··· Input rows ···

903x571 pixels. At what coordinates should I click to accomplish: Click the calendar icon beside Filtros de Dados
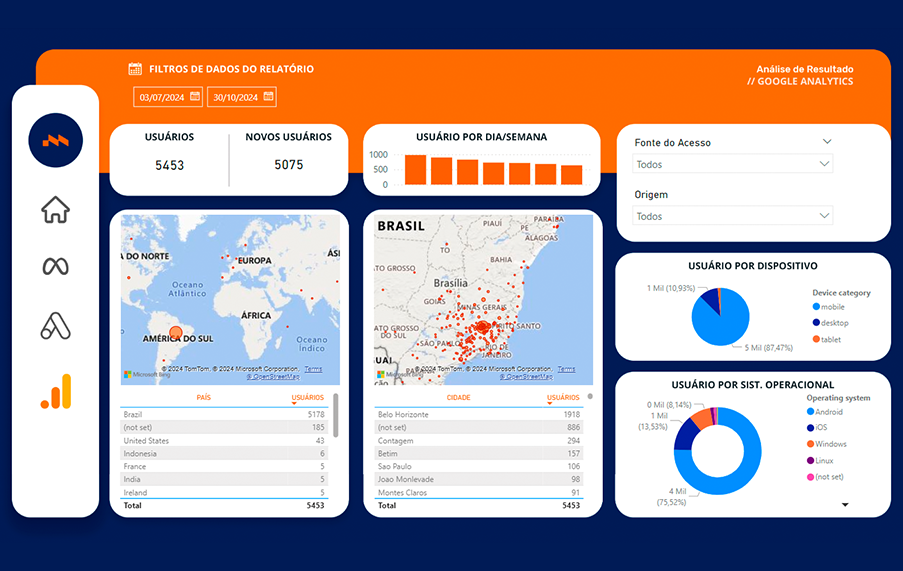click(x=135, y=69)
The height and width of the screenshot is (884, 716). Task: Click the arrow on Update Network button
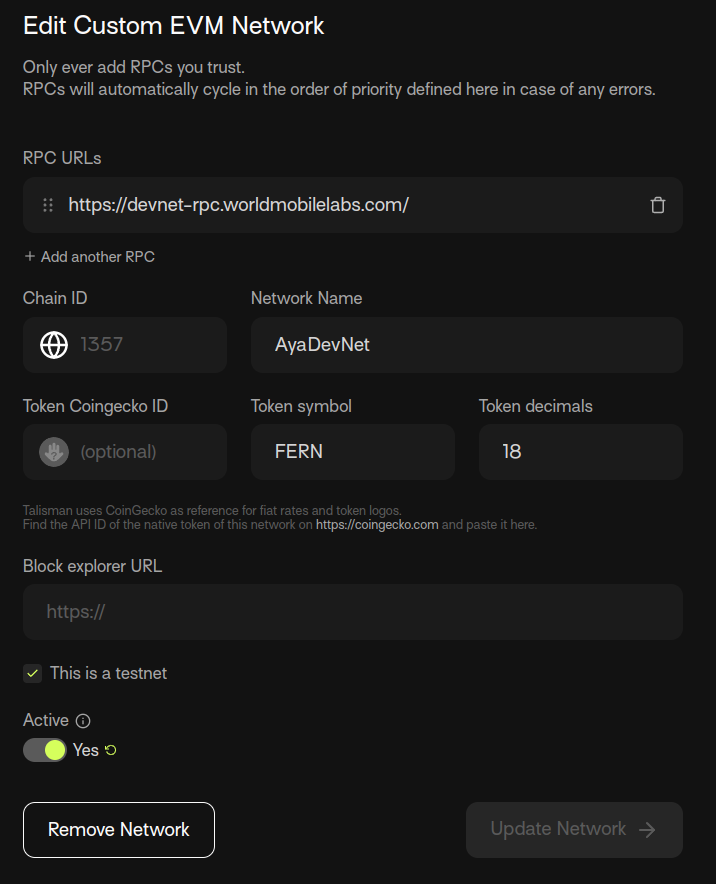tap(647, 829)
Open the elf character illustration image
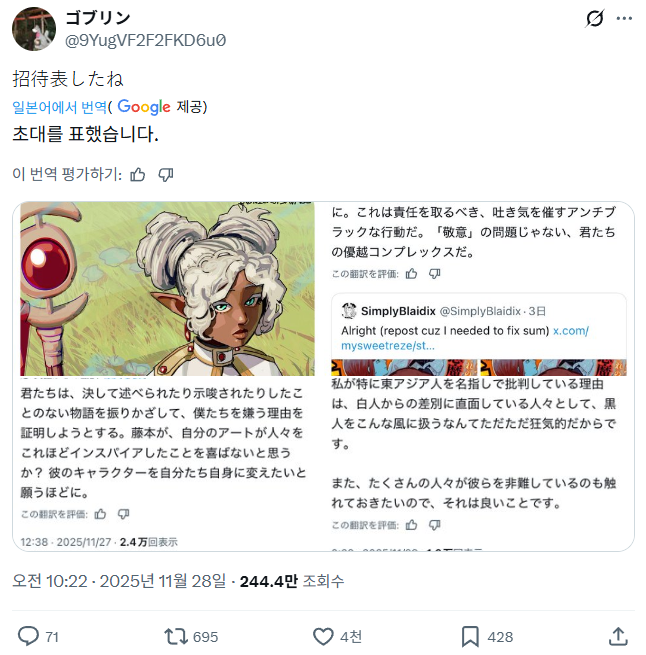Image resolution: width=646 pixels, height=655 pixels. (x=168, y=289)
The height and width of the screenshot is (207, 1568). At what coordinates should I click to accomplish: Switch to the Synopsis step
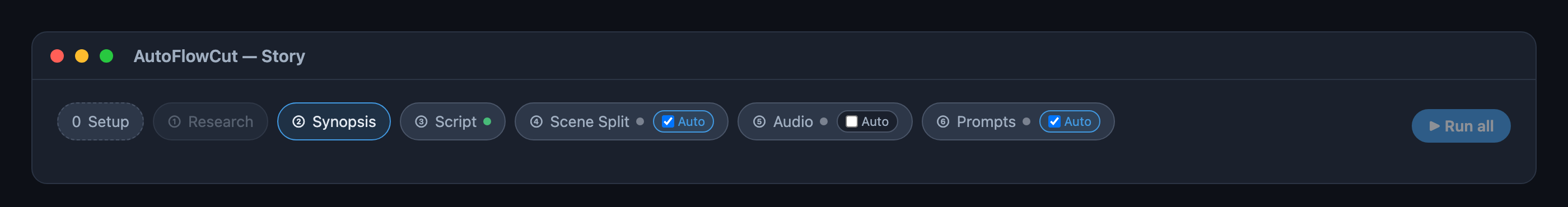[334, 121]
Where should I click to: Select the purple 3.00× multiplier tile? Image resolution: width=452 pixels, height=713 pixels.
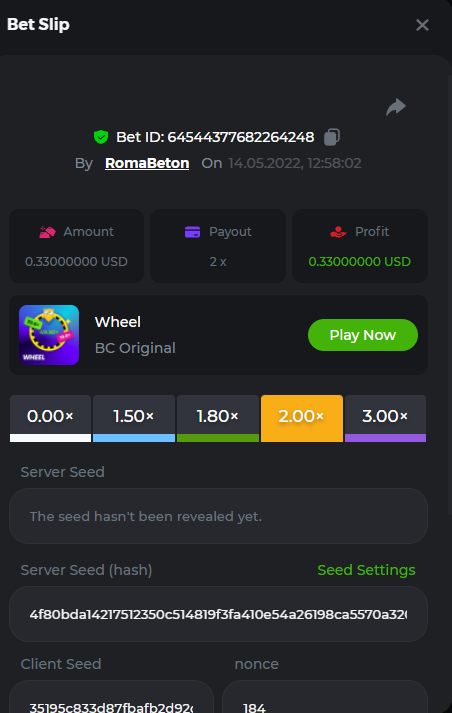click(x=386, y=418)
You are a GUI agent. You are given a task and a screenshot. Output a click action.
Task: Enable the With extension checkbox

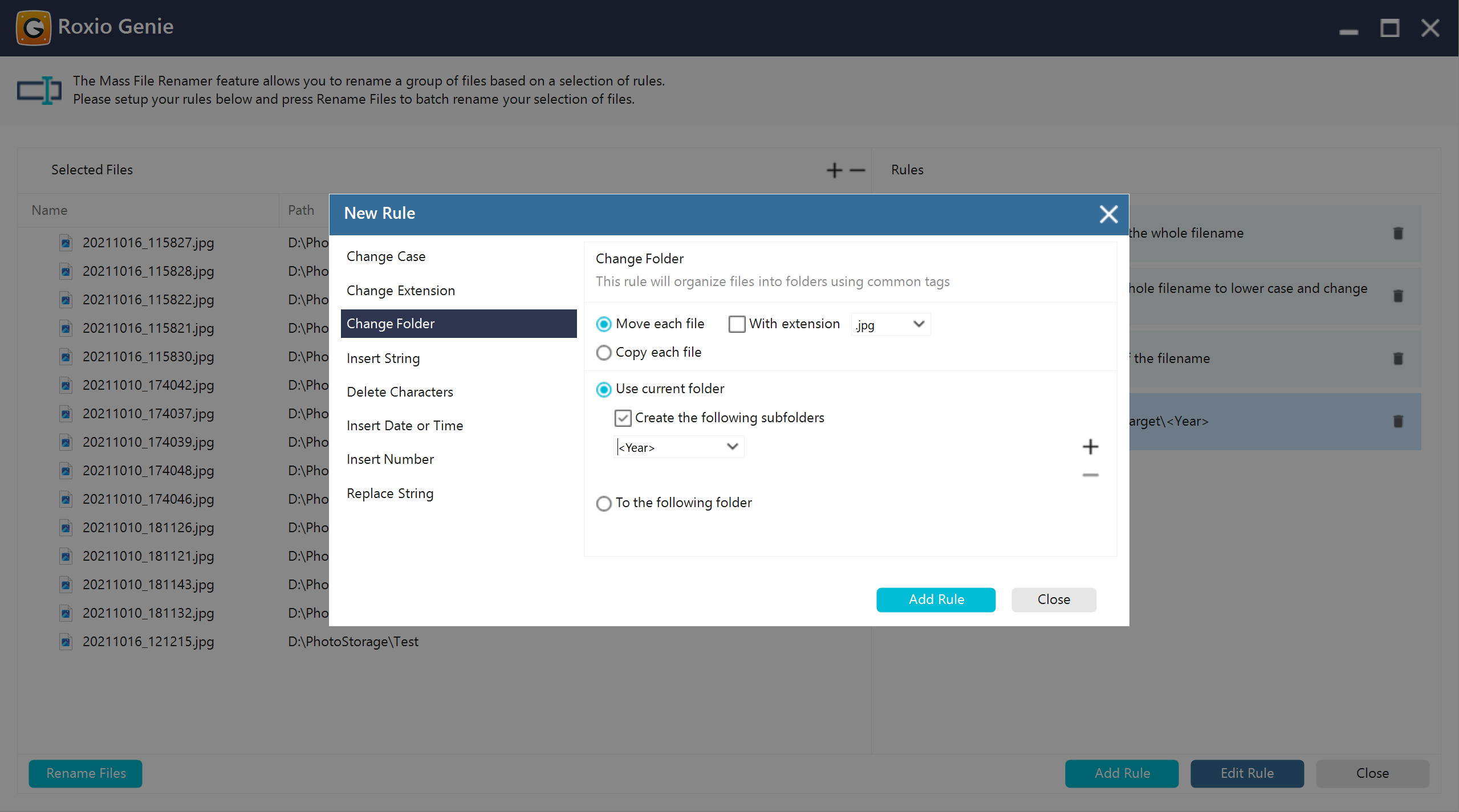(x=737, y=324)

···

## What is required
Format the lines of the entries above as a JSON list of strings, one string per line, omitting blank lines and the pictures.

## Exercise response
[
  "903x571 pixels. At what coordinates should I click to accomplish: Click the calendar icon beside Filtros de Dados",
  "click(x=135, y=69)",
  "The height and width of the screenshot is (884, 716). Task: Click the arrow on Update Network button",
  "tap(647, 829)",
  "Open the elf character illustration image",
  "Image resolution: width=646 pixels, height=655 pixels. (x=168, y=289)",
  "The height and width of the screenshot is (207, 1568). At what coordinates should I click to accomplish: Switch to the Synopsis step",
  "[334, 121]",
  "Where should I click to: Select the purple 3.00× multiplier tile? Image resolution: width=452 pixels, height=713 pixels.",
  "click(x=386, y=418)",
  "You are a GUI agent. You are given a task and a screenshot. Output a click action.",
  "Task: Enable the With extension checkbox",
  "(x=737, y=324)"
]